Collaborative Institutional Lead
A varied and growing group of users now require accurate climate projections, particularly high-resolution projections and projections incorporating meteorological and hydrologic extremes, for all manner of impacts, adaptation, and vulnerability assessments. There has recently been explosive growth in the number of regional climate datasets to address these needs, with varied accuracy in different metrics and incomplete validation. However, with little guidance on how to choose among them, a usability gap continues to exist between their production and their use in addressing outstanding questions in climate science. Decision makers often have difficulty using these datasets as well, and have loudly called for "actionable science" and "co-production" of science: The core idea being that stakeholders and scientists should be engaged in a two-way exchange about each others' needs and capabilities. These circumstances have arisen largely because no standardized procedure exists for validating regional climate datasets. The primary objective of this proposal is the development of a comprehensive regional hydroclimate data assessment capability focused on feature-specific metrics and stakeholder-relevant outcomes. The secondary objective of this proposal is to leverage this assessment capability to improve our ability to predict these outcomes, by identifying the process-level drivers of outcome biases and evaluating the most appropriate and efficient ways to couple climate models, hydrologic models, and models of human impacts.
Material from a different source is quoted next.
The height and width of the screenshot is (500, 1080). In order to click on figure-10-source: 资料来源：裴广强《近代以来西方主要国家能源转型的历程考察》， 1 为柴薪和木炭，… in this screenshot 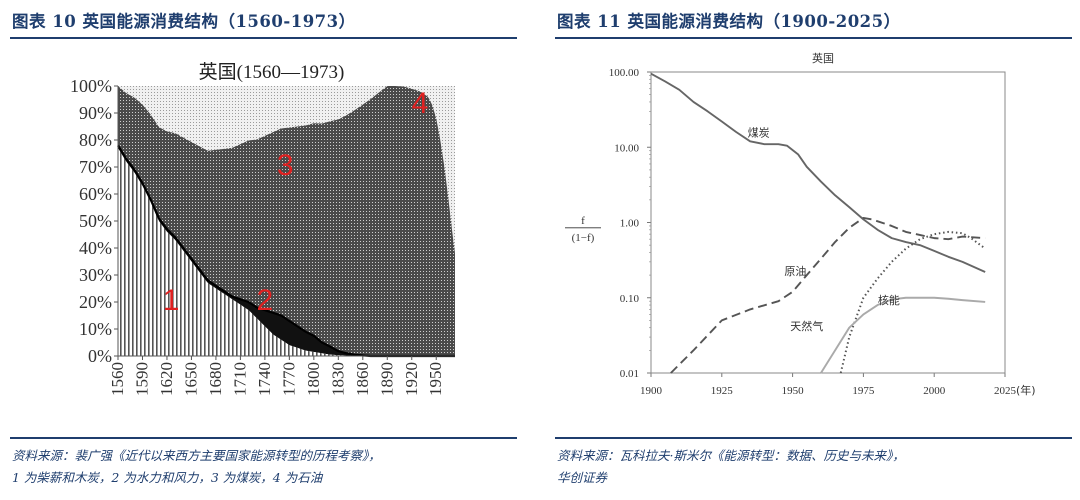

The key components of this proposal are as follows: (1) continuous outreach and engagement to ensure a focus on stakeholder needs, (2) development and accumulation of metrics associated with processes, features, and outcomes, (3) a software suite capable of directly evaluating the quality of regional climate and hydrological datasets, (4) production of high-quality regional climate and hydrological data that can be used for broader applications, including future projections, (5) model optimization and sensitivity experiments so as to maximize their capability to credibly compute hydroclimate metrics, (6) an assessment of uncertainty linking process-based representations, model coupling, and resolution to stakeholder-relevant outcomes and (7) sensitivity experiments to characterize the magnitude and scale of irrigation influences on the climate system.
This proposal incorporates broad coverage of the continental US (CONUS), along with four diverse case studies that include the Sacramento-San Joaquin watersheds, Colorado River headwaters, Susquehanna River and the Kissimmee River, where water management systems are complex and highly influenced by climatic variability at fine spatial and temporal scales. A rich diversity of meteorological, hydrologic and anthropogenic features will be considered, including atmospheric rivers, mesoscale convective complexes, sea breeze, coastal storms, the North American monsoon, streamflow, flooding and water demand. Focusing on the CONUS, and (to varying degrees) its diverse climatological regions, allows for a sufficiently compact region of study to support regional modeling at high spatial resolution.